Work to be completed: Every line that contains the word "menu" is to be copied from the listing.

Material provided:
- - - -

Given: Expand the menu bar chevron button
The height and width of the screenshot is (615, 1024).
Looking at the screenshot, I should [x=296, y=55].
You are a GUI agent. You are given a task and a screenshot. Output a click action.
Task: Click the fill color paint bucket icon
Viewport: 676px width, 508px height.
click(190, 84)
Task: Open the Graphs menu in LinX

- - - -

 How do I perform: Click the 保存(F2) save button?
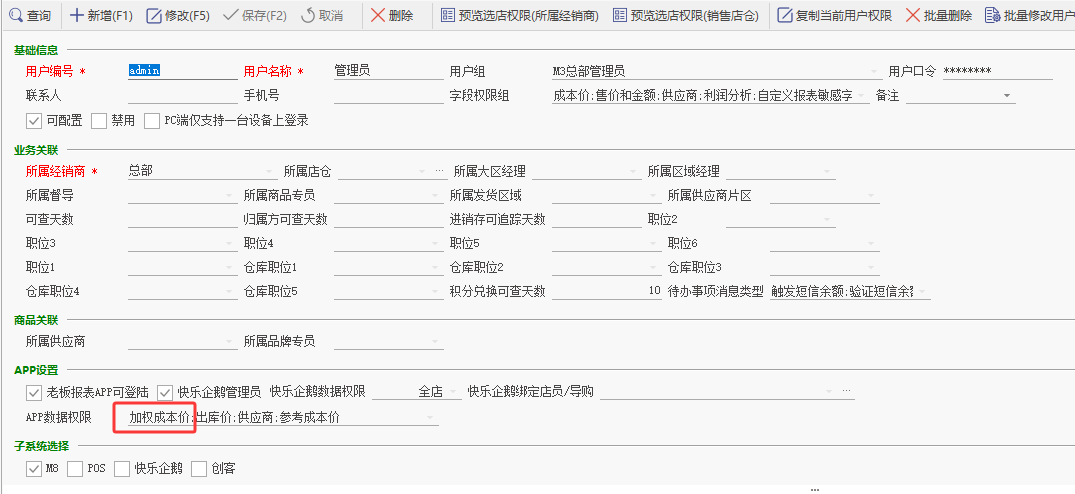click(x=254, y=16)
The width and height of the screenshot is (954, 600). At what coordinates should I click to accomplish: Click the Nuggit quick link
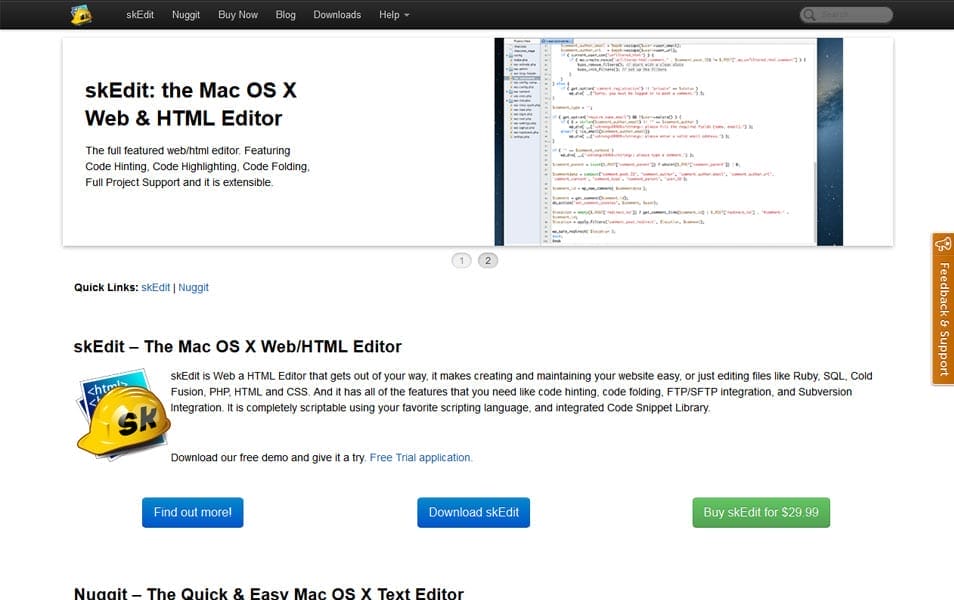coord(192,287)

- - - -

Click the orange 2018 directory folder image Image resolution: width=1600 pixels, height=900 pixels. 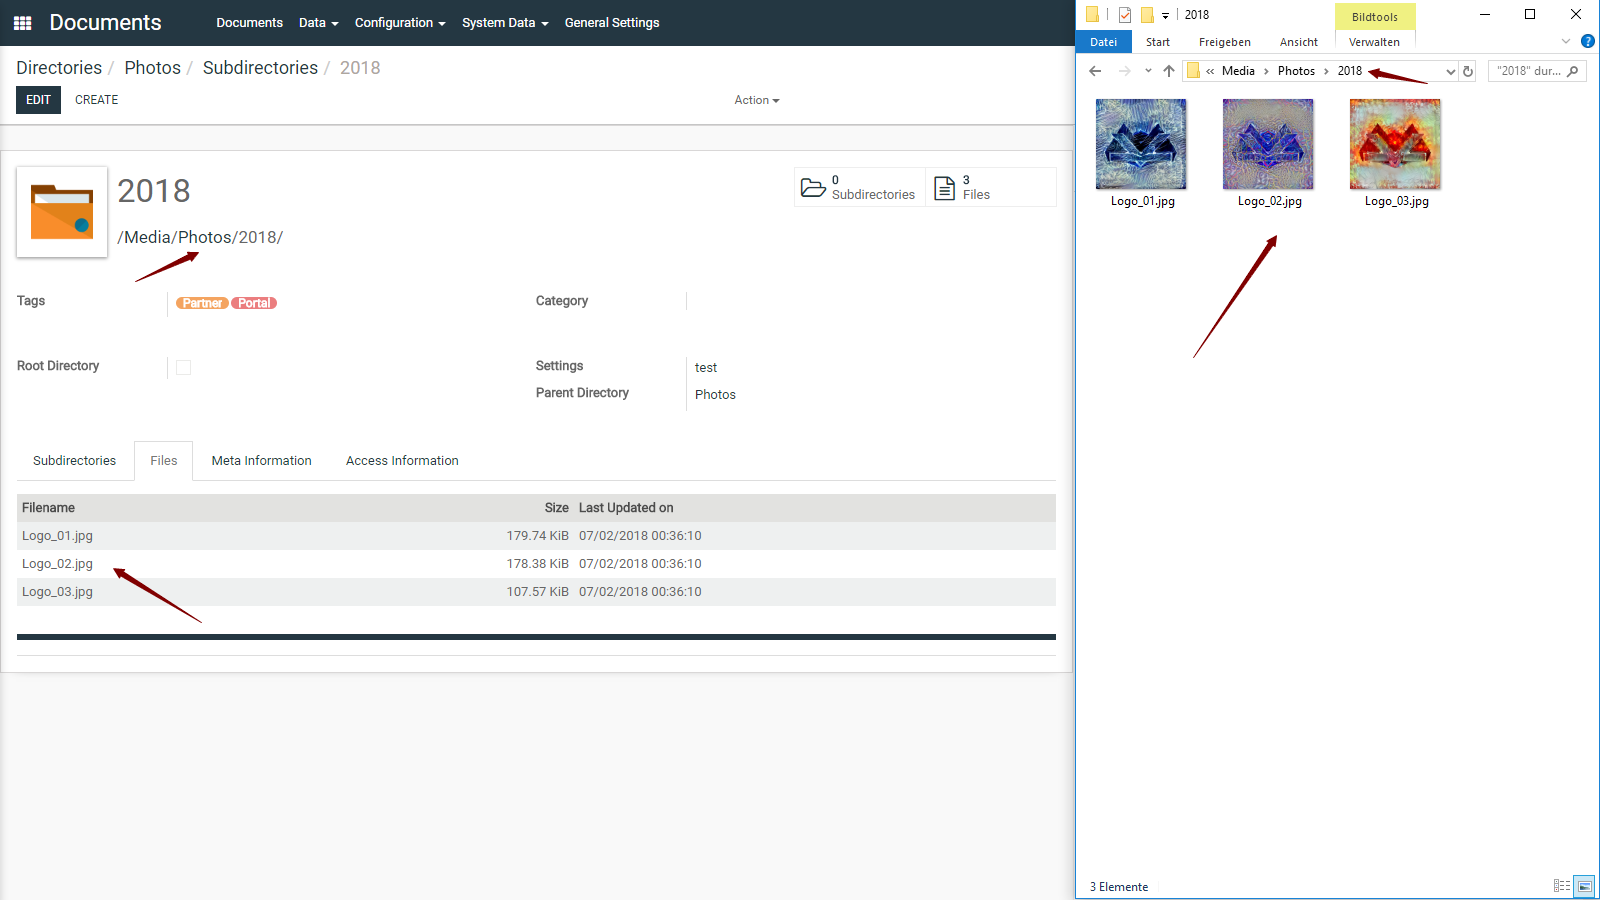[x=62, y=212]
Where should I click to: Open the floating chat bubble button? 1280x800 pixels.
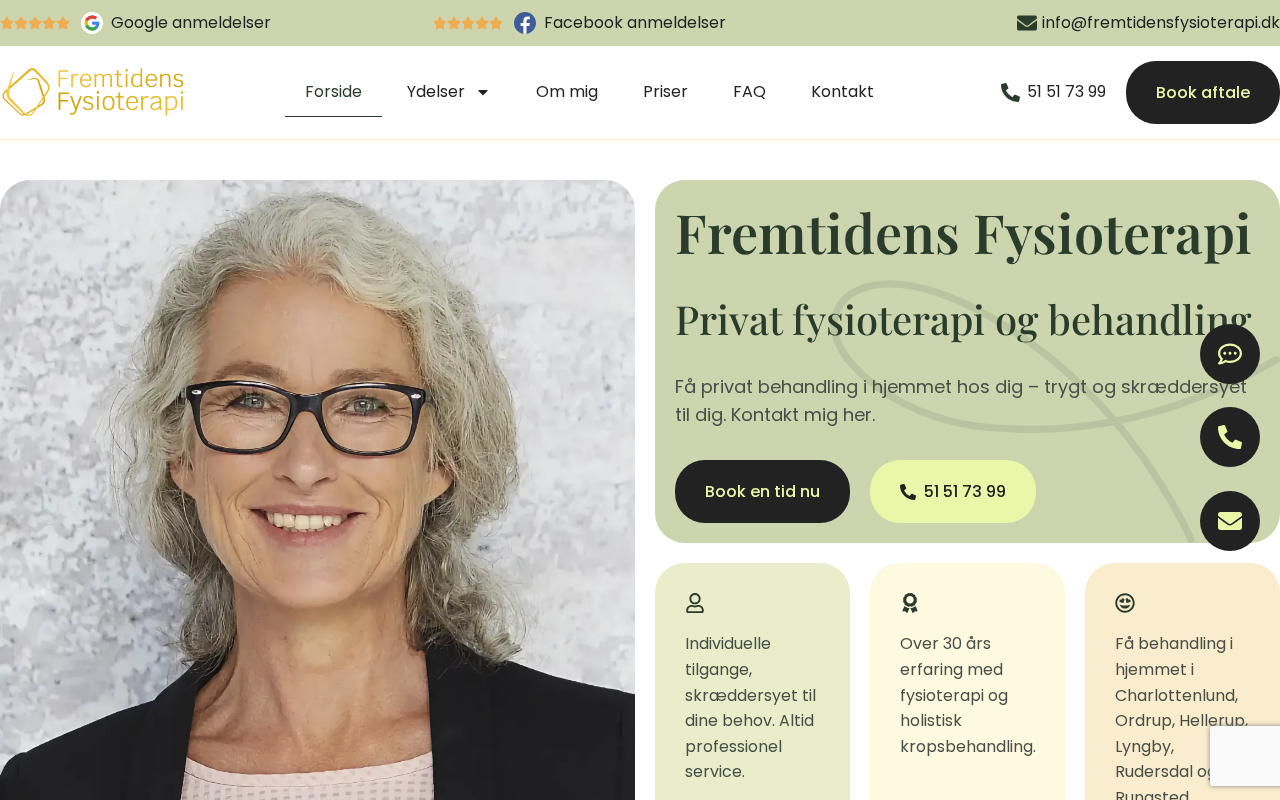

- - - -

Answer for the task:
Given: Expand the menu bar chevron button
Task: Open the Graphs menu in LinX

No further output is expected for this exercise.